#### [INSTRUCTIONS FOR THE TASK]
Whenever a line in the data below includes the string "computer", copy it out.

INPUT START

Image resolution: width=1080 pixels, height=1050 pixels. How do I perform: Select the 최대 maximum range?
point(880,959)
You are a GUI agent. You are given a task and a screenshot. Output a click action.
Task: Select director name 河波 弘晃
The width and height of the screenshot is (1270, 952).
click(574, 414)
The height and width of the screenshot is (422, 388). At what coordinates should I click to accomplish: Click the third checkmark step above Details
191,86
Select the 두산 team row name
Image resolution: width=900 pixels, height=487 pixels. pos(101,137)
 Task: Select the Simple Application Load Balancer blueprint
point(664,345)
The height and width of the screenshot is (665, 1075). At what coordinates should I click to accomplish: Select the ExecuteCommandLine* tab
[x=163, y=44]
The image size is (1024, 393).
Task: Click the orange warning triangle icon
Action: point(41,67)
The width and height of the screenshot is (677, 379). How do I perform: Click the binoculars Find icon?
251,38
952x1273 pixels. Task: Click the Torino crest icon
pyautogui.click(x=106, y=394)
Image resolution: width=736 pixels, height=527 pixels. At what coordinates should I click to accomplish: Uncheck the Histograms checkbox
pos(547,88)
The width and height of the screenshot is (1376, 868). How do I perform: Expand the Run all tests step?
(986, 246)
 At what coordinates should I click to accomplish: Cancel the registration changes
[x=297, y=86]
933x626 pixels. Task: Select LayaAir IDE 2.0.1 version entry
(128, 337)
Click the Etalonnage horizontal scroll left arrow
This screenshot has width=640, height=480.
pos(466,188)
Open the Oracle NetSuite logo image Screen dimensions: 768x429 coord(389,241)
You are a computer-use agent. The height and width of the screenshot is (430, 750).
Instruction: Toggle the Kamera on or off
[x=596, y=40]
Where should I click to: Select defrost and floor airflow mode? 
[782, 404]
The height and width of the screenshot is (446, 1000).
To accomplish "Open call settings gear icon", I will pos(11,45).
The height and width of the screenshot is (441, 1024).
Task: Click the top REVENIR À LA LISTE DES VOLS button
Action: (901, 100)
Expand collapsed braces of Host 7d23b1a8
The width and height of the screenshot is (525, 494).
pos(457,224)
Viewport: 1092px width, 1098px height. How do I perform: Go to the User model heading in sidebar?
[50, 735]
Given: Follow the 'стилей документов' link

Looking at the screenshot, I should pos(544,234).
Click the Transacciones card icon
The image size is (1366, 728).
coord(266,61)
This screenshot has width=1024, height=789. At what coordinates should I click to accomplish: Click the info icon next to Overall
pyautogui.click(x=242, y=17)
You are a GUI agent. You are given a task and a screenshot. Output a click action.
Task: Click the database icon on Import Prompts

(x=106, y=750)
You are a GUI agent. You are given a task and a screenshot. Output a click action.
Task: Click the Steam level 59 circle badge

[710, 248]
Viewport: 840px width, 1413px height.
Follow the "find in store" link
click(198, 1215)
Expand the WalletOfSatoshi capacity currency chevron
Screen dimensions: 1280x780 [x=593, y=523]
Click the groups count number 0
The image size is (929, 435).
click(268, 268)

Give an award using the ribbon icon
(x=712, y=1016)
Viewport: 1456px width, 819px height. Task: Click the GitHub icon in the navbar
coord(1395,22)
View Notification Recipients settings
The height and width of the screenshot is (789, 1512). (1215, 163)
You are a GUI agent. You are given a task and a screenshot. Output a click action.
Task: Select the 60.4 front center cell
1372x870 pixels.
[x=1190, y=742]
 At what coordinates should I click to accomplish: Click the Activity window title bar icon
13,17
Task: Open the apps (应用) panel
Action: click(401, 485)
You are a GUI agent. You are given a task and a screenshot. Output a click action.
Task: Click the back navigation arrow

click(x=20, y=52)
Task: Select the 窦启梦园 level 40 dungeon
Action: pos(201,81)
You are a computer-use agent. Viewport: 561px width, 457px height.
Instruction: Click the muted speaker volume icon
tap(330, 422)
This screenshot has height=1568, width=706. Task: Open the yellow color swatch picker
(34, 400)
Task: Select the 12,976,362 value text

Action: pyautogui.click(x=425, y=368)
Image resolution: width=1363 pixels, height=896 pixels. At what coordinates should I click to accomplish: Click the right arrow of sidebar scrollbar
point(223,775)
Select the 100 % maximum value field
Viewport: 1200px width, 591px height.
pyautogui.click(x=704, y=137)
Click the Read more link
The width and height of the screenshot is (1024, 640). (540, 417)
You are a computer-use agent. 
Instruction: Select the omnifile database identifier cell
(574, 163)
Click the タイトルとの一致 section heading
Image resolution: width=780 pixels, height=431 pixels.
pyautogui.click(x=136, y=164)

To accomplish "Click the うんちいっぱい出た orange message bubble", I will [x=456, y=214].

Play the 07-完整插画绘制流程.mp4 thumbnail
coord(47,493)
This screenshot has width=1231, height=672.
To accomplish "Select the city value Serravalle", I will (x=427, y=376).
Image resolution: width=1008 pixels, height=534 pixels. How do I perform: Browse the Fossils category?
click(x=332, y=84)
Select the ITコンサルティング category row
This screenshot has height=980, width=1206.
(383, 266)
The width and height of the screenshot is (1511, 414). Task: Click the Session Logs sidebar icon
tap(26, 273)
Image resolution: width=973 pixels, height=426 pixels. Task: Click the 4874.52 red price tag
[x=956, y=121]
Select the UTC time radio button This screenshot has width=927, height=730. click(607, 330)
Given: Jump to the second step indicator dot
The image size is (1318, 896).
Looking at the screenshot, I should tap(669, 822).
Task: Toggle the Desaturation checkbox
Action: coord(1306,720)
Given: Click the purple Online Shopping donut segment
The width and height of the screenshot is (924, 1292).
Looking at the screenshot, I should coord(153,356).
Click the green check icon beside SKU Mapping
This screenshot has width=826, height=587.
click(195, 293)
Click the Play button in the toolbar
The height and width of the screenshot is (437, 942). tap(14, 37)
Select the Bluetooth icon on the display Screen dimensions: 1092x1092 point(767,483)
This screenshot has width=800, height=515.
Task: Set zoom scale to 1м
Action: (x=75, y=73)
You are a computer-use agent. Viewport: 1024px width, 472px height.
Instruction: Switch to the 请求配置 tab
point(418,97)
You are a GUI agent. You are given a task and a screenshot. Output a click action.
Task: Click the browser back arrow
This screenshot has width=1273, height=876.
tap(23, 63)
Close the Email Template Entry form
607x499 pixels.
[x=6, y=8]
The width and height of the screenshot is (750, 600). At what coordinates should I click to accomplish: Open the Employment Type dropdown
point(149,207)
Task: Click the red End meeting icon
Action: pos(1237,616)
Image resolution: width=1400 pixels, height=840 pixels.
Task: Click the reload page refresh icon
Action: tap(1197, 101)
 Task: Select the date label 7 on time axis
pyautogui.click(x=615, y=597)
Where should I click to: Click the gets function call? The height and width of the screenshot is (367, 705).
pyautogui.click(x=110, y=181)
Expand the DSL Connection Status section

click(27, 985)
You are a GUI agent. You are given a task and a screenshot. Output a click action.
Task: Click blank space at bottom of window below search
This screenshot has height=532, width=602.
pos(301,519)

INPUT END

#### [WRITTEN SOLUTION]
You are a computer-use agent. The height and width of the screenshot is (430, 750).
You are a computer-use agent. Viewport: 561px width, 457px height.
You are a computer-use agent. 
You are a computer-use agent. Viewport: 1024px width, 472px height.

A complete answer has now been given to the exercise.